米軍は戦力不足で、陸海空とも使えなかった。
12月アフガニスタンへ――対処・計画なし
パキスタン・イスラマバードの人質事件――対処・計画なし


1980年1月 
カータードクトリン

ペルシャ湾の死活問題。
緊急展開統合任務部隊を作成。
ギャラントナイト演習。32万の兵を送り込むのに6か月必要と判明。


1983年11月
中央軍

シュワルツコフ率いる中央軍をを中東に。権限は少ない。
域内でブライトスター演習。
リフォージャー(ドイツからアメリカ本土へ展開)とリンクして演習。


1987〜89年 
イラン・イラク戦争

アーネストウィル作戦。


1989年 
中央軍司令官演習

イラクのクウェート侵入に対処していた。
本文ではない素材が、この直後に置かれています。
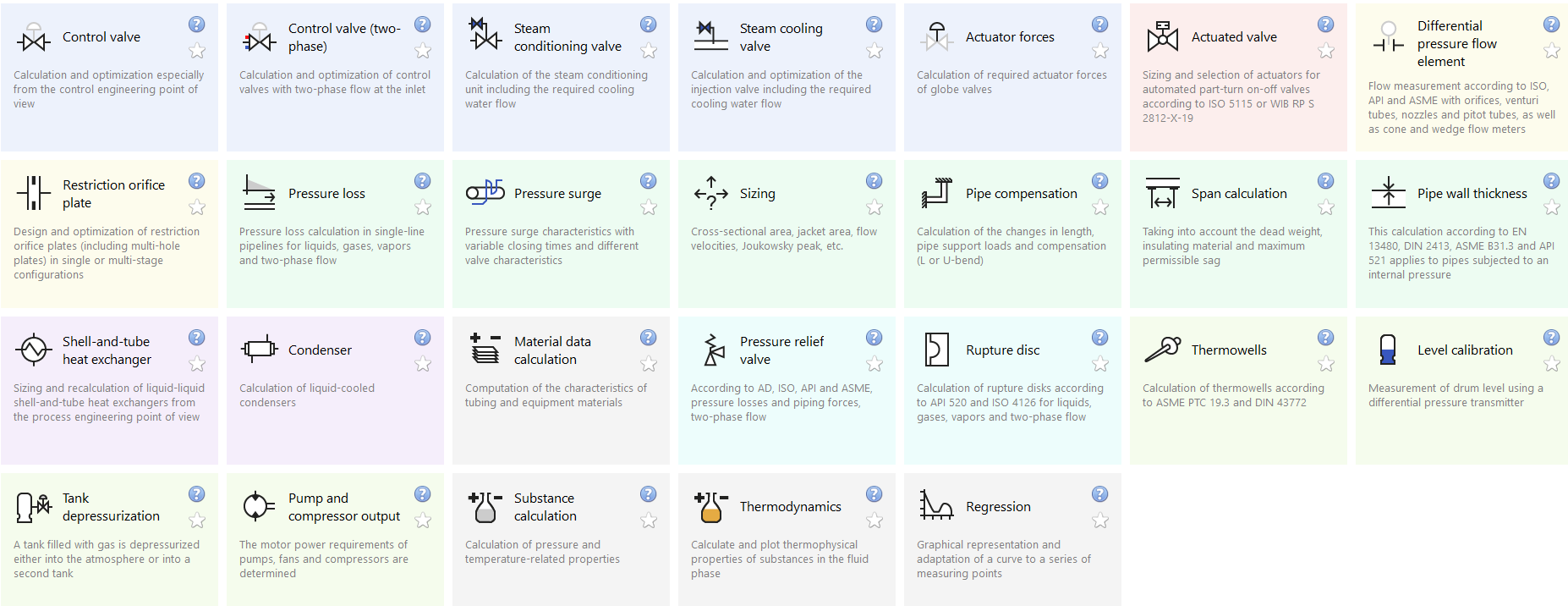The height and width of the screenshot is (606, 1568).
Task: Click the Pressure surge icon
Action: point(485,192)
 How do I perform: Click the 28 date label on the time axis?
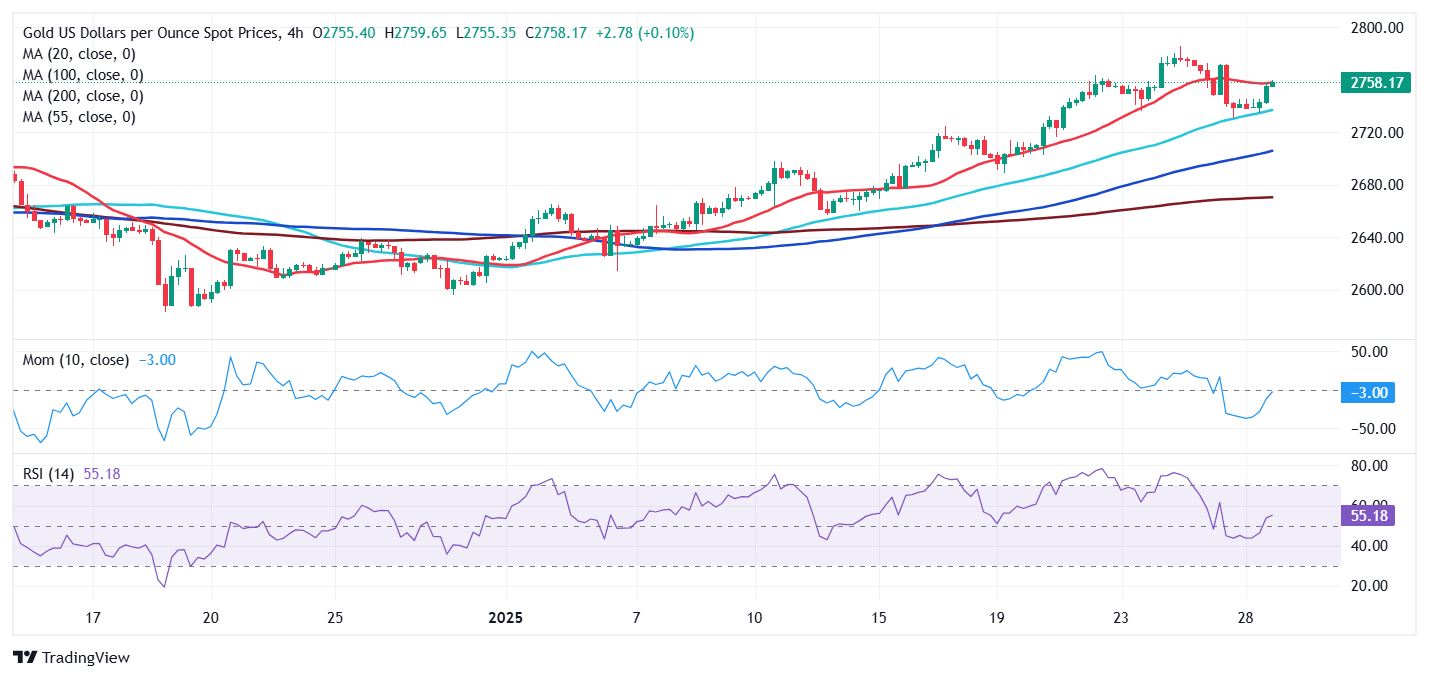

湾岸戦争は予想どおりの事態であった。
だが、イラクの意思について誤算。侵入しないと思っていた。つまり、湾岸戦争は無警告奇襲に近かった。

"J.Plan Summary"という本によると……

中央軍のOPLAN 90-1002(テン・オー・ツー)がギャラントナイト演習だったという。トップシークレット。
3〜4か月で10万人を送る。
80年代前半、ソ連侵入に対応するものだった、という。
 ※代案はまったくなかったと報道されている。

公式発表では……

OPLAN 90-1002は89年5月の図上演習である。はじめから南西地域の地域紛争を想定していた。ソ連介入ではなく、地元の問題。


インターナル・ルック90

イラクのクウェート侵攻直前。シュワルツコフ大将が指揮。
 イラクで軍事行動→砂漠の盾、嵐で役立つ。
 イラク地上・航空軍の動きが演習と一致した。
 →検証をし始めたという段階。OPLANまで到っていない。
  作戦構想、図上演習による検証段階であった。
  CONPLANまでは存在していたのではないかと思われる。


パウエルには二つの選択肢があった

空爆か、米軍を中東派遣・増強するか。
 最終的に、1002を採用。

 侵攻直後、数日間は重要だった。10cmくらいの厚みのあるバインダーを見せて、周到な計画があると思いこませ、サウジに必要な軍備を出させた。この資料が説得する材料として役に立った。これが周辺諸国への決定的な意味を持った。

キャンプ・デービッドで、シュワルツコフ、ブッシュから承認される。

ベトナム戦争に鑑みて、大量兵力の造成。作戦計画どおりに。短期間でできたのは、1002があり、JOPESが使えたからである。

1002はCONPLAN止まりで、コンピューターに入っていなかった。そのため、兵力展開は手作業で計画する羽目になった。最初はまごまご。

3週間後、朝鮮戦争の3か月を上回る燃料などを輸送。「展開はうまくいった」

 ※データがコンピューターに入っていない。
 ※展開順序が頻繁に変更される。
     →現地は大混乱になった。
 兵站担当「送れるものは何でも送っておけ」
 現場の予備兵力はリフォージャー、ブライトスターで演習済み

個人の運用の妙が役立った。
ロジスティックで最も役立ったのが日本の90億ドル。この金でトラックなどを買いあさった。シュワルツコフの回想録(p382)によると「日本の金が中東司令部を支えた。非常に貢献している」とのこと。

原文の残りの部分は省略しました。